* [PASSAGE CITÉ]
★ ★ ★ ★ ★

Le colonel de La Rocque réagit sans tarder à l’accusation d’antisémitisme, insistant sur le fait qu’il ne saurait trouver place chez les Croix-de-feu. Il évoque la liste d’articles publiés dans Le Flambeau (organe hebdomadaire des Croix-de-feu) qui rendent compte de la cérémonie d’inauguration du monument aux Volontaires juifs à Carency et condamnent les persécutions nazies. On reproche au Consistoire d’avoir fait fi de sa neutralité politique en acceptant des Croix-de-feu à la synagogue de la rue de la Victoire, un reproche fondé ; mais compte tenu des circonstances, comment repousser un allié à l’heure où le camp des antisémites ne cesse de se renforcer ? Lorsqu’une minorité est menacée, n’est-il pas normal qu’elle cherche obstinément des sympathies ?

1934. L’Union patriotique des Français israélites est fondée en réaction à la poussée antisémite qui fait suite à l’affaire Stavisky. Cette association anti-bolchévique (et anti-Lica) désigne l’immigration juive comme responsable de cette poussée. Son fondateur, Edmond Bloch, juge que l’antisémitisme est une importation allemande destinée à diviser — et donc affaiblir — la France, car selon lui les Français ne peuvent être antisémites. Son refus d’accepter les Juifs immigrés (y compris les anciens combattants), son refus d’admettre l’existence d’un antisémitisme français et son rapprochement avec l’extrême-droite ne cessent de réduire le nombre de ses adhérents ; d’un maximum de mille cinq cents, ils ne seront plus qu’un groupuscule en 1939. Le Consistoire qui soutenait l’Union patriotique des Français israélites finit par s’en détacher.

En juin 1935, dans une allocution en mémoire des soldats juifs tombés au front, Jacob Kaplan développe la thèse selon laquelle l’antisémitisme est un produit importé en France. Il déclare : ‟L’antisémitisme, mes frères, est une campagne anti-française et c’est à ce titre que je la flétris dans la synagogue”. Puis il déclare que le nazisme est une menace pour toutes les religions monothéistes, à commencer par le judaïsme, et pour la civilisation. Et il insiste, une fois encore, sur la valeur de l’Union sacrée.

★ ★ ★ ★ ★

* [DONNÉES FOURNIES]

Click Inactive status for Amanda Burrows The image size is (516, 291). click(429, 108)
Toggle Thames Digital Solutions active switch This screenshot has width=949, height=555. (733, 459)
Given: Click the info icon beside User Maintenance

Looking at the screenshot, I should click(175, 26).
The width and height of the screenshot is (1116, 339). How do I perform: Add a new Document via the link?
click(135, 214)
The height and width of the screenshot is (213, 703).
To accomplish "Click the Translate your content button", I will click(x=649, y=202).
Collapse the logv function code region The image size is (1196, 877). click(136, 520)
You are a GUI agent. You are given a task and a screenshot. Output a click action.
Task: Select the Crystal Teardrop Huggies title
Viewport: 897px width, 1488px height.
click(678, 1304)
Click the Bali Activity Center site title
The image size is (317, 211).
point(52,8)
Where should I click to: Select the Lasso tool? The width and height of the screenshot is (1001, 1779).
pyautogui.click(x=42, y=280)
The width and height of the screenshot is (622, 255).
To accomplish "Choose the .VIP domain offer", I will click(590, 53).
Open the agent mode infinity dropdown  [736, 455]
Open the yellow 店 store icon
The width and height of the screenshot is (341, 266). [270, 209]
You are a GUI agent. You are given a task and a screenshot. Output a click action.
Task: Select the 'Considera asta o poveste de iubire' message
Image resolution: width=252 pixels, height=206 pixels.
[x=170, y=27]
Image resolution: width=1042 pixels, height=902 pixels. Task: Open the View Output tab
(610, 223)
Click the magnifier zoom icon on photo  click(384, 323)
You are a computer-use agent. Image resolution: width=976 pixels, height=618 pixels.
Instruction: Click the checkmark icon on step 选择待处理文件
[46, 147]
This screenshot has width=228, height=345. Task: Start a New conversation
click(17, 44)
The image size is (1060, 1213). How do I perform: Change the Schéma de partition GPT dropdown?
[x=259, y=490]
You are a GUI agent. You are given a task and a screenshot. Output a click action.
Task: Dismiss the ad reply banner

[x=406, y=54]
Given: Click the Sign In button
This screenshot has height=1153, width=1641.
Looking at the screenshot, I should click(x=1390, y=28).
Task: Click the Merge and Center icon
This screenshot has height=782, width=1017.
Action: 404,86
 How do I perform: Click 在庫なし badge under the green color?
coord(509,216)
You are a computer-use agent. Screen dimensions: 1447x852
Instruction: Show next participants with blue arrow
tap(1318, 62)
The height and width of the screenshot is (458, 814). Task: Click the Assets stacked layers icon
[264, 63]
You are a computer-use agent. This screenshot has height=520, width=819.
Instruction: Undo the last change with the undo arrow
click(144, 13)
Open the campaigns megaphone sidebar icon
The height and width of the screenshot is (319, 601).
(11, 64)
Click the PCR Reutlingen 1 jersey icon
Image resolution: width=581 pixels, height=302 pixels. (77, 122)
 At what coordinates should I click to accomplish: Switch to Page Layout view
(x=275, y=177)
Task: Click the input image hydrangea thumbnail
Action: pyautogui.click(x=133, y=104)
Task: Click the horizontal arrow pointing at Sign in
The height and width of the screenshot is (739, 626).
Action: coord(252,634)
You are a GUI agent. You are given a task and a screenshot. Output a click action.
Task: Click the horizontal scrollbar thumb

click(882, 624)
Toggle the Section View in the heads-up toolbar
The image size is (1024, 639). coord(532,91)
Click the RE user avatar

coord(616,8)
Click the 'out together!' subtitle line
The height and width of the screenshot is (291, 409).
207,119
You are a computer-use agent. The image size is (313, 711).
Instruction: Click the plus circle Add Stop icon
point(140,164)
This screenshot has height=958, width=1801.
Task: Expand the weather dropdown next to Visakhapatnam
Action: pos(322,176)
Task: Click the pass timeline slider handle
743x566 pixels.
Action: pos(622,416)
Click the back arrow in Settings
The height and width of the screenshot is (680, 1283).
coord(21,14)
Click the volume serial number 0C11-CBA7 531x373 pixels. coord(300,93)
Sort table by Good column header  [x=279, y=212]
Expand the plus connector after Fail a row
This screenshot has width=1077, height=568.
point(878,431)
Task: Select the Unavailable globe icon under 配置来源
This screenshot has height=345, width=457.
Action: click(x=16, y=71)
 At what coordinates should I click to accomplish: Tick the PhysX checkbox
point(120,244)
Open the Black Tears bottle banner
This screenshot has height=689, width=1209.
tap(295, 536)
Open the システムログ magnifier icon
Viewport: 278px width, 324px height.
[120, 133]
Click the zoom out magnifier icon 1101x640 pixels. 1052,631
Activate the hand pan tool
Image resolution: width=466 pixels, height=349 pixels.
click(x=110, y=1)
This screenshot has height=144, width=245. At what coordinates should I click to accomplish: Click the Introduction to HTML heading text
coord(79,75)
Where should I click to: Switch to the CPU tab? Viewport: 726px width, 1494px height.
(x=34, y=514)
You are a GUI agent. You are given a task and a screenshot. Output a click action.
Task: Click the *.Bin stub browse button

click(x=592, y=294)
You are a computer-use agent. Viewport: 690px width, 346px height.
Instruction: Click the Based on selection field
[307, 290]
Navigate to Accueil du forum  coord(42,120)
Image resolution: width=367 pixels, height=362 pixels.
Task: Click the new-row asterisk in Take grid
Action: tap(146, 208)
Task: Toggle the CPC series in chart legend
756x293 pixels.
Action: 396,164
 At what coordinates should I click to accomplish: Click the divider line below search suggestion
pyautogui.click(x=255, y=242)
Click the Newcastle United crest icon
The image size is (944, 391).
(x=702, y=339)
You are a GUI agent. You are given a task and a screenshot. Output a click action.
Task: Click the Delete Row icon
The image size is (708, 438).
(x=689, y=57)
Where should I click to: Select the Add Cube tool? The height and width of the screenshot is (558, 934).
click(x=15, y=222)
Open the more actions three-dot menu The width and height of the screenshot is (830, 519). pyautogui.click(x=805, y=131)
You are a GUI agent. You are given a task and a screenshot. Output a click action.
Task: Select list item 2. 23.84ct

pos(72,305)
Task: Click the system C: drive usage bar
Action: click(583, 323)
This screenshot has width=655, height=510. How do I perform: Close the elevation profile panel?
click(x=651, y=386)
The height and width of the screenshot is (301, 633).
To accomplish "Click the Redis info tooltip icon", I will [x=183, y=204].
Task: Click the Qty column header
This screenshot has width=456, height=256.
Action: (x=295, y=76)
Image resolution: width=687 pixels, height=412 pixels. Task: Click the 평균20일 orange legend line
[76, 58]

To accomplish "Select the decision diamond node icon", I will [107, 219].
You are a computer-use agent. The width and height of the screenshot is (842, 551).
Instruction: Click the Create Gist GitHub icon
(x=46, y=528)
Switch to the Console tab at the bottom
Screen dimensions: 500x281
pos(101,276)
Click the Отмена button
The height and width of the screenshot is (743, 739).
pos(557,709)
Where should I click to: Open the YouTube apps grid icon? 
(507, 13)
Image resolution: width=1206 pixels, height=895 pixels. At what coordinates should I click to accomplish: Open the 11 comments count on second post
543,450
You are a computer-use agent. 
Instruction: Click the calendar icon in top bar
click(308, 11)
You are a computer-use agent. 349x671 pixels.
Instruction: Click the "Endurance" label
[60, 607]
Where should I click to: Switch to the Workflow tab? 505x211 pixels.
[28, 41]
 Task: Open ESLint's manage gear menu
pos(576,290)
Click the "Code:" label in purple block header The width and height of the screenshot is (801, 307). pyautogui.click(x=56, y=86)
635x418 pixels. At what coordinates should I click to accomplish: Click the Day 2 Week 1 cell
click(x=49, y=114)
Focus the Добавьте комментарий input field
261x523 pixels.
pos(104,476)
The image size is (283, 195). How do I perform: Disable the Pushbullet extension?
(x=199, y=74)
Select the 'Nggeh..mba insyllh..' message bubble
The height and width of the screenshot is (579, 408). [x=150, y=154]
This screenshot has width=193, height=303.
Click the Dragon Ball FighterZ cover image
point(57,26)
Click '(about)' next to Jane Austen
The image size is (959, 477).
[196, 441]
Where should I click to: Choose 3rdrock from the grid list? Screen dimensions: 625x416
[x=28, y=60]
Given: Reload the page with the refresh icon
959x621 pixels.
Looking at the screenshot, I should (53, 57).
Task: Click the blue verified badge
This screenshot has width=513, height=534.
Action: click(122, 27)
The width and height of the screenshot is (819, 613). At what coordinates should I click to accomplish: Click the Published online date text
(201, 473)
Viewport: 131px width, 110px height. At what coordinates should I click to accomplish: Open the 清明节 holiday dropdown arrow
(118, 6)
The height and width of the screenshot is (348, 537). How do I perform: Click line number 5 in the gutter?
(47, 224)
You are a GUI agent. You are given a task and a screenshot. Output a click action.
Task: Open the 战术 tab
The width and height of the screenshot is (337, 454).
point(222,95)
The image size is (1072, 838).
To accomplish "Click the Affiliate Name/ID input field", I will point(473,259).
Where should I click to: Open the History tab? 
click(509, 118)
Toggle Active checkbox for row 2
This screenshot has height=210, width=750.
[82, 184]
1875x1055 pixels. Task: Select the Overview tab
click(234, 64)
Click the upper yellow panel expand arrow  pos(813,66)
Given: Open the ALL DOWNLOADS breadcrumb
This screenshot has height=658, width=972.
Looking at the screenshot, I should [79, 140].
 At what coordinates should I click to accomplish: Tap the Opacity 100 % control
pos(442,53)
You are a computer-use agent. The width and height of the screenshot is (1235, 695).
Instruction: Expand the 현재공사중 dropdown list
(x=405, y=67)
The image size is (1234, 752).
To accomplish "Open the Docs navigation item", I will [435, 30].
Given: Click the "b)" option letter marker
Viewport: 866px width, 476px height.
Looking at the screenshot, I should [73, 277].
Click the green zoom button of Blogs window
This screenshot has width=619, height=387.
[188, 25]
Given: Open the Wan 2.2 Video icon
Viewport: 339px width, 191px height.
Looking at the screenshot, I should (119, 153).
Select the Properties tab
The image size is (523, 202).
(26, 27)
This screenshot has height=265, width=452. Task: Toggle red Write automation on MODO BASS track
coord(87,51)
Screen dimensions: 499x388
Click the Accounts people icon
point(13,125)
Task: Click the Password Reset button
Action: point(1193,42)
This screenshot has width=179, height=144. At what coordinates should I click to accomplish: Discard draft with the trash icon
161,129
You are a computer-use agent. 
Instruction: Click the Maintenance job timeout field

★ ★ ★ ★ ★

* [TÂCHES À RÉALISER]
• A. Restituez mot pour mot le passage cité, en commençant à « En juin 1935, dans » et en finissant à « de l’Union sacrée. ».
• B. D'après le passage cité, qui a fondé l'Union patriotique des Français israélites ?

* [SOLUTIONS CI-DESSOUS]
• A.
En juin 1935, dans une allocution en mémoire des soldats juifs tombés au front, Jacob Kaplan développe la thèse selon laquelle l’antisémitisme est un produit importé en France. Il déclare : ‟L’antisémitisme, mes frères, est une campagne anti-française et c’est à ce titre que je la flétris dans la synagogue”. Puis il déclare que le nazisme est une menace pour toutes les religions monothéistes, à commencer par le judaïsme, et pour la civilisation. Et il insiste, une fois encore, sur la valeur de l’Union sacrée.

• B. Edmond Bloch.